Au temps poursuivre en évoquant les points faibles du corps de l'album. Frôlant les 6 minutes de moyenne, les morceaux sont tous à peu près construits de la même façon. Une entame atmosphérique privilégiant les parties de piano/claviers avant l'arrivée soudaine de rythmiques doom/death accompagnées de vocaux versatiles, suivi d'un break instrumental +/- tortueux s'achevant par de superbes soli de guitare. Passons aux intervenants. S'il alterne murmures/narrations, passages extrêmes et samples, le travail vocal de Babar Sheikh est assez fade et plutôt mixé en retrait. Jahilia ressemble d'ailleurs plus à un album instrumental accueillant parfois des vocaux qu'à un album classique. La question du dosage rejoint le constat de remplissage que je faisais précédemment.
Par exemple, Subdued Light s'achève sur une longue minute de larsens. Pas dérangeant, à condition de bien doser. Si l'on peut s'accommoder de ces points de détails, le travail rythmique est par contre loin d'être marquant, en partie à cause de la production. Ingrédient indispensable, le riff apporte la consistance nécessaire aux morceaux pour nous embarquer. Faraz Anwar est visiblement meilleur soliste/arrangeur que guitariste rythmique. Toutefois un titre comme Decadent Little Girl se distingue par son caractère compact, avec un riffing accrocheur associé à un vrai groove amené par une basse très présente. Enchainons avec les points forts de Jahilia.

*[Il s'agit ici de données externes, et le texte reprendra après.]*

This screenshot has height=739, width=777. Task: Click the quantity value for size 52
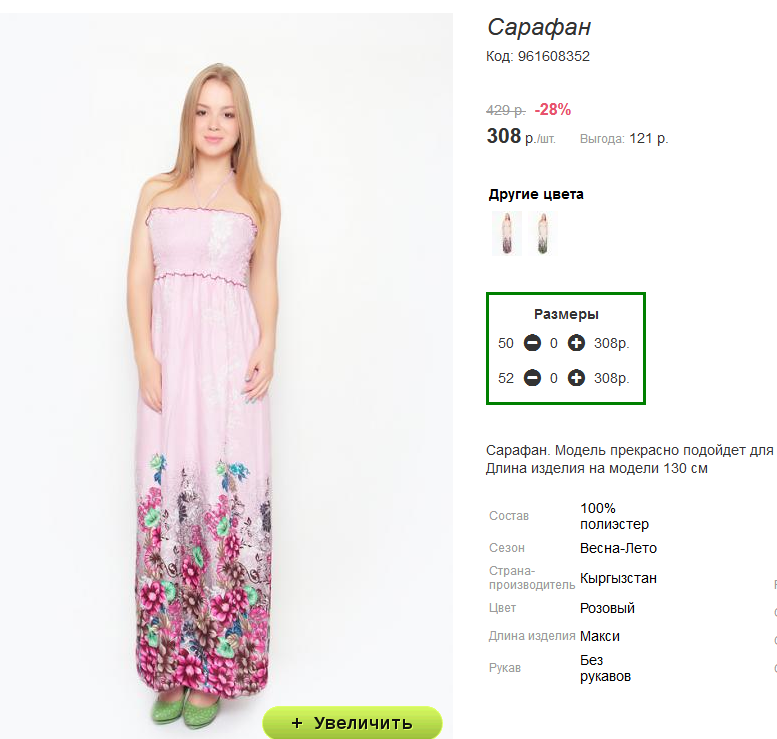pos(554,378)
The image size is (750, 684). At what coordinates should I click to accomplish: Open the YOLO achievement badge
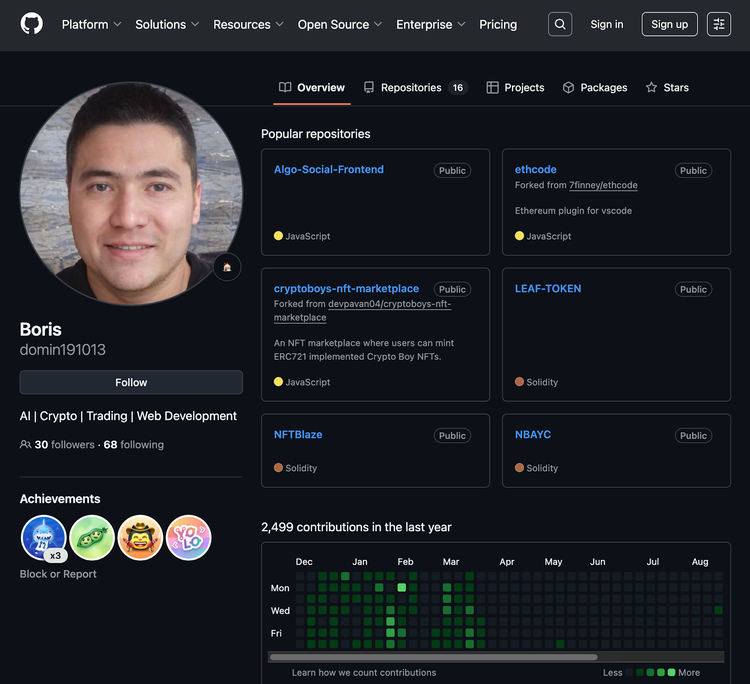pos(188,538)
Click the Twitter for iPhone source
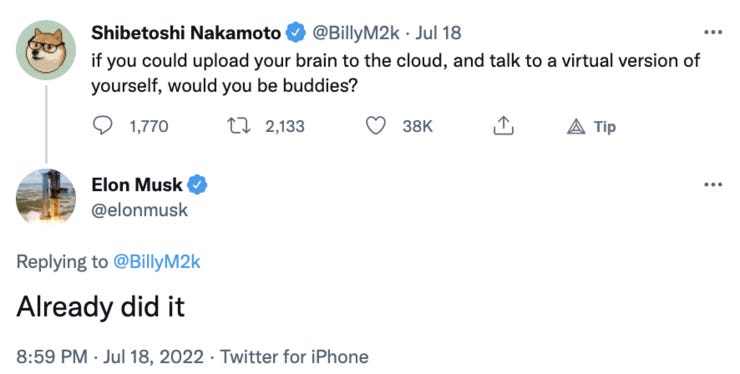This screenshot has width=740, height=374. [x=294, y=357]
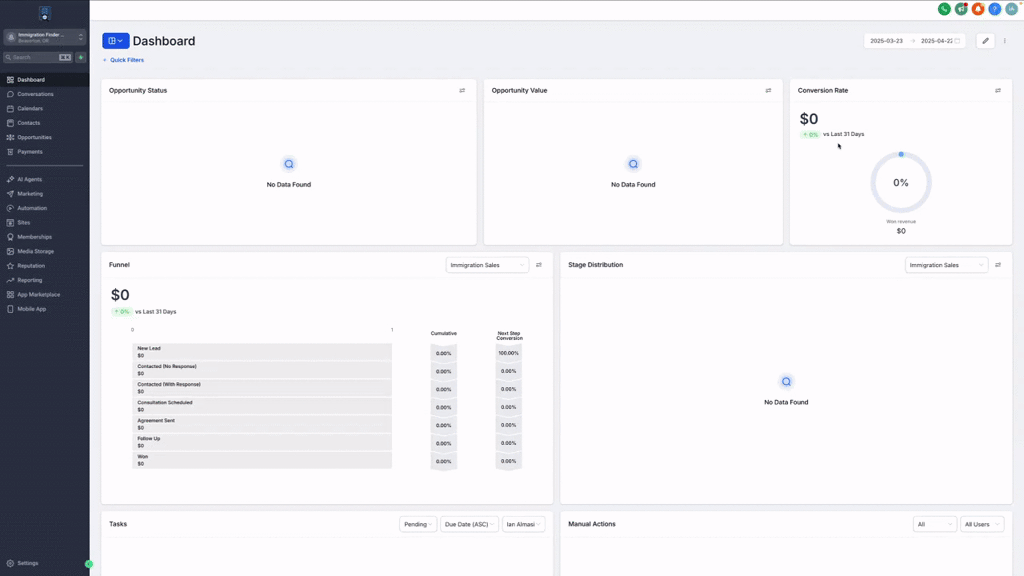Go to Opportunities in the sidebar
The width and height of the screenshot is (1024, 576).
[x=34, y=137]
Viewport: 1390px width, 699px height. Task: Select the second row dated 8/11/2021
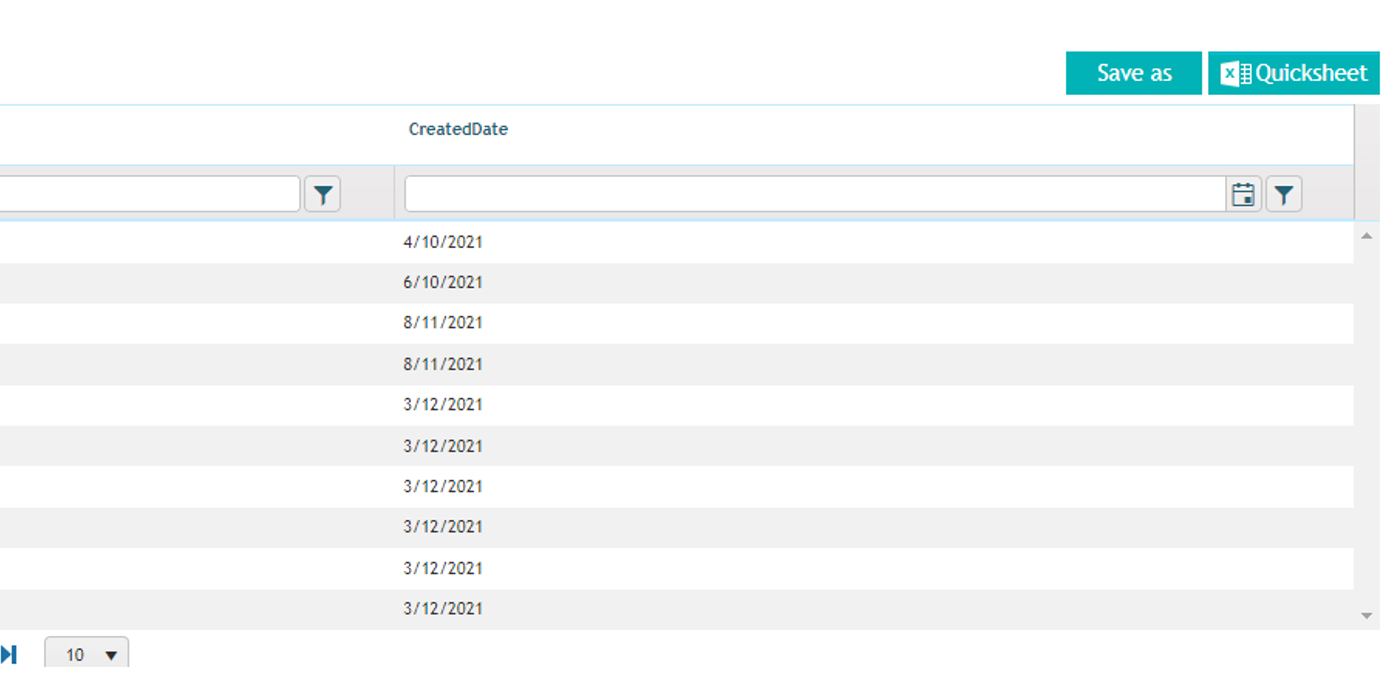pos(677,364)
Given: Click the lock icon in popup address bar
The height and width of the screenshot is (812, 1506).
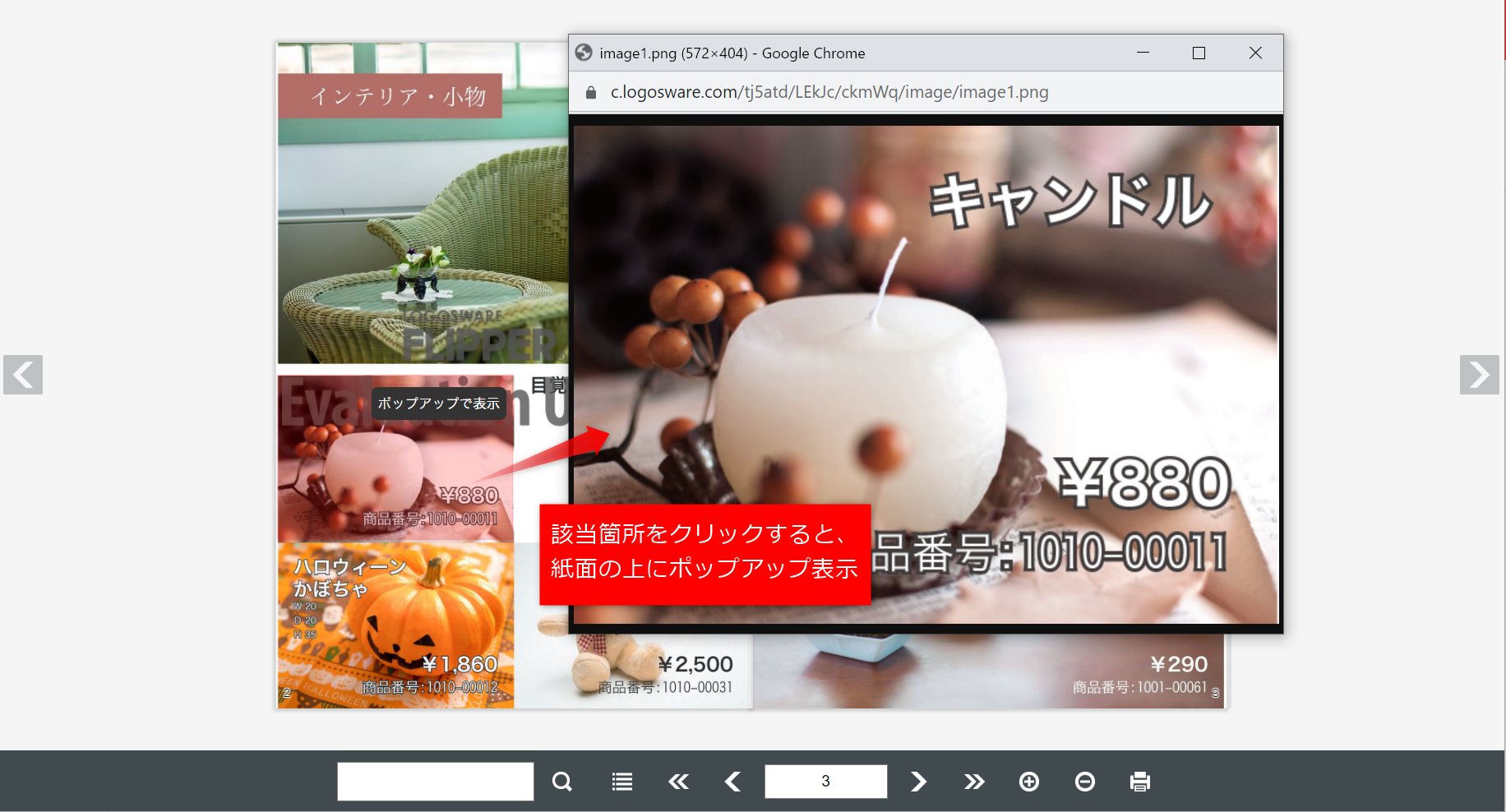Looking at the screenshot, I should tap(590, 93).
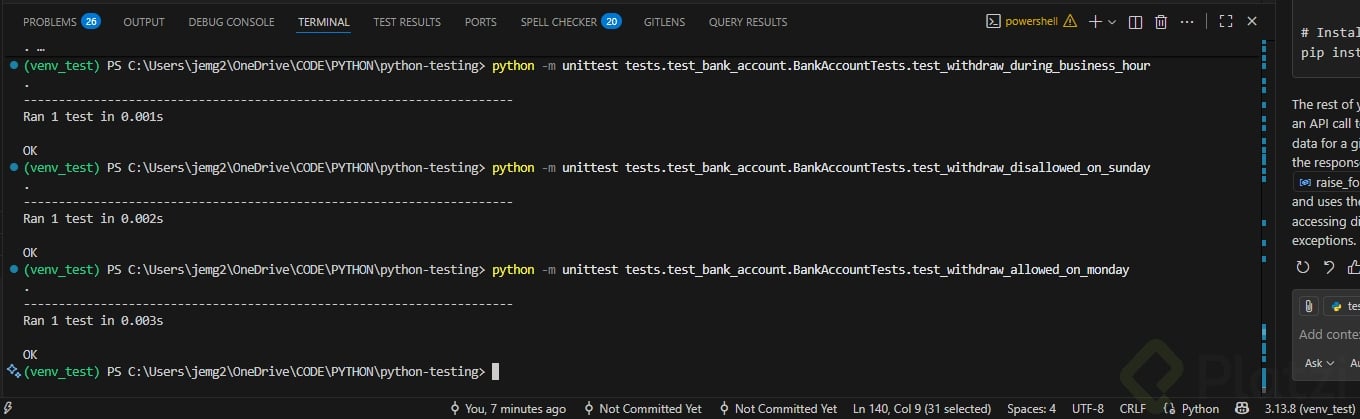The image size is (1360, 419).
Task: Select Python language mode in status bar
Action: 1193,408
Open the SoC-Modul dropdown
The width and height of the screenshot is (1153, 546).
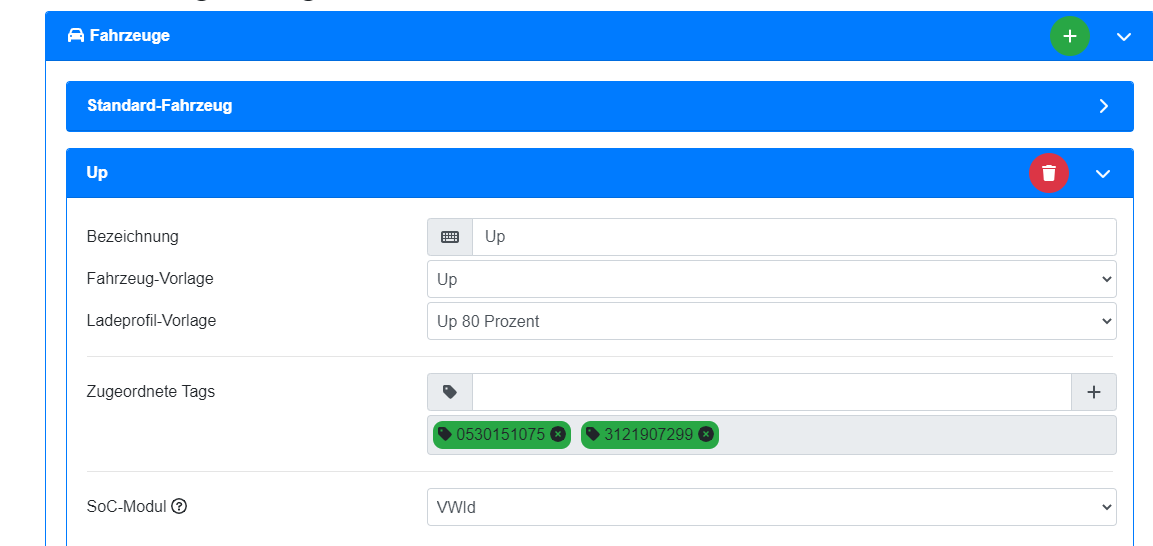pos(771,507)
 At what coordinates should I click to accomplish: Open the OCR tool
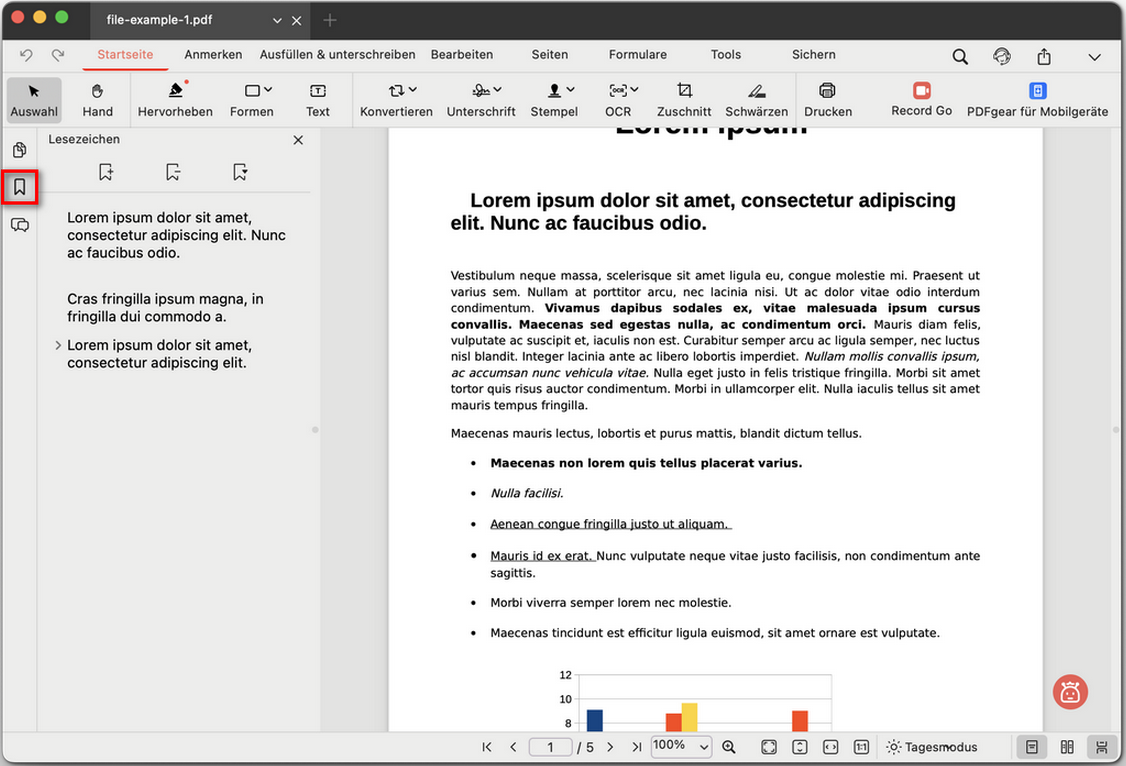pos(618,99)
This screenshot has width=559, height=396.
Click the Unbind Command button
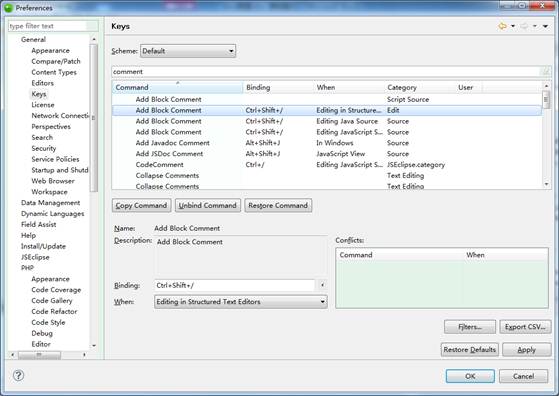(x=207, y=205)
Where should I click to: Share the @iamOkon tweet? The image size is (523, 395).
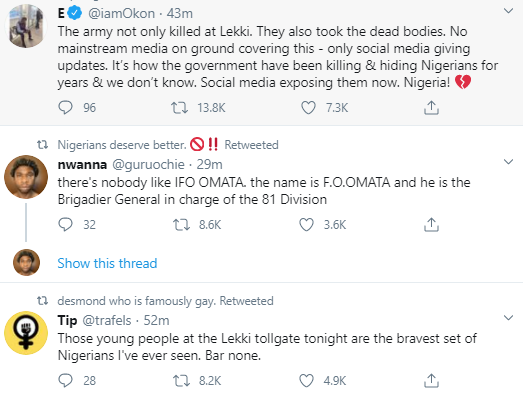431,108
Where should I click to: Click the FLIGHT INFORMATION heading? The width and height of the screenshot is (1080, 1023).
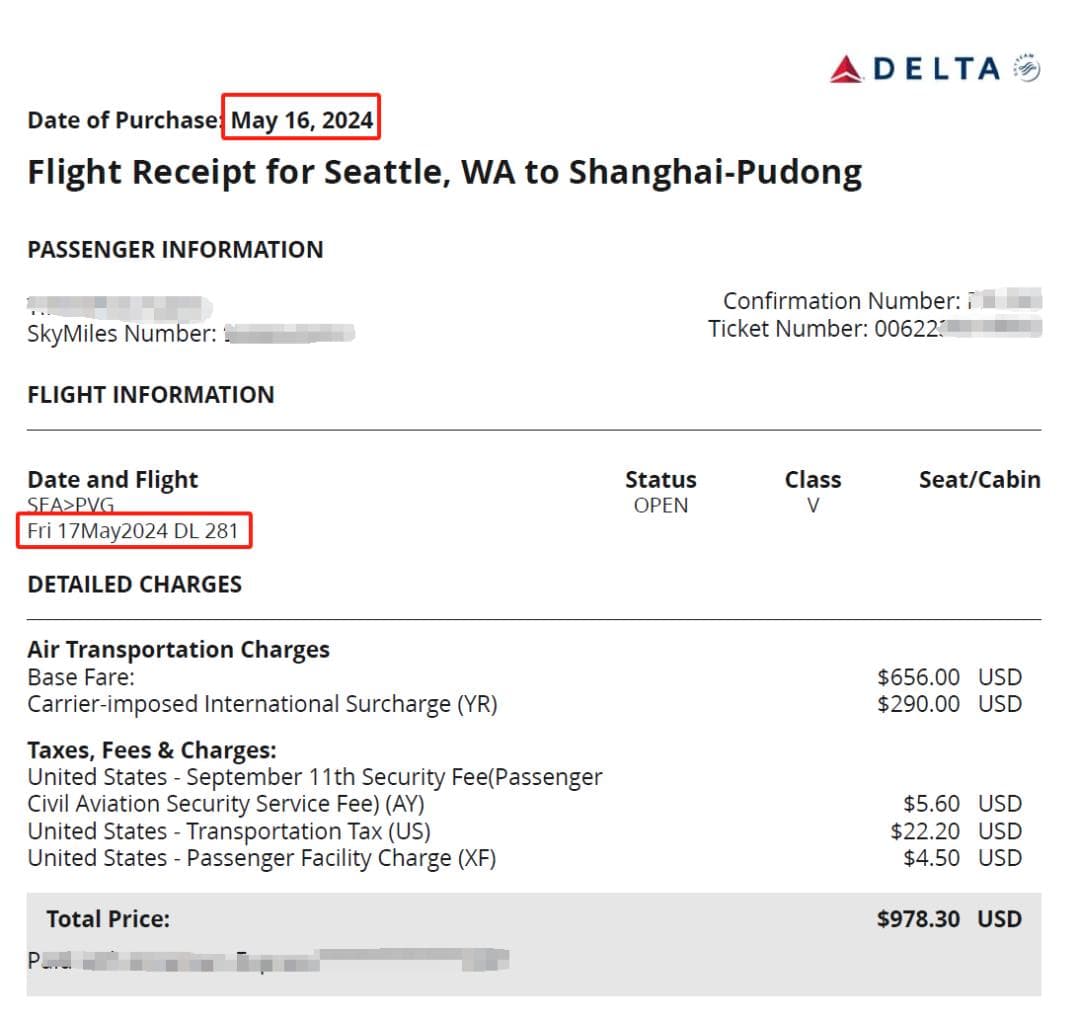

Si l'usage de la BAR ne fait aucun doute (le son dérangera les plus exigeants), la programmation de Faraz Anwar est plutôt bonne, à l'image des percussions à la fin de Hidden From Senses ou les subtilités de Night Bulb Angel. Déjà évoquée, la basse joue un rôle plus important qu'il n'y parait au premier abord. Une écoute attentive permet de déceler une activité judicieuse tout au long de l'album. Plus intéressé par le prog néoclassique et les arrangements gothiques que le doom/death, Faraz Anwar n'est jamais aussi à l'aise que lorsqu'il provoque des changements de rythme et que son instinct de shredder prend le dessus. Parfois démonstratif (plages 2 & 5), plus souvent dans l'émotionnel (plages 3, 4, 8), il sait nous surprendre, notamment sur Decadent Little Girl avec son feeling presque rock et sa wah-wah de circonstance. Les passages les plus mélodiques de cet album m'évoquent parfois Winds Blow Higher, le sublime album de Sleepless*, notamment au travers des parties de piano/claviers, voir les entames de Night Bulb Angel et Decadent Little Girl (oui encore). En comparaison de son prédécesseur Jahilia est un album plus contrasté et aventureux qui perd en efficacité ce qu'il gagne en expérimentations.
On peut cependant regretter que les Pakistanais ne se soient pas plus lâchés la bride via l'usage d'instruments et mélodies issus de leur propre folklore.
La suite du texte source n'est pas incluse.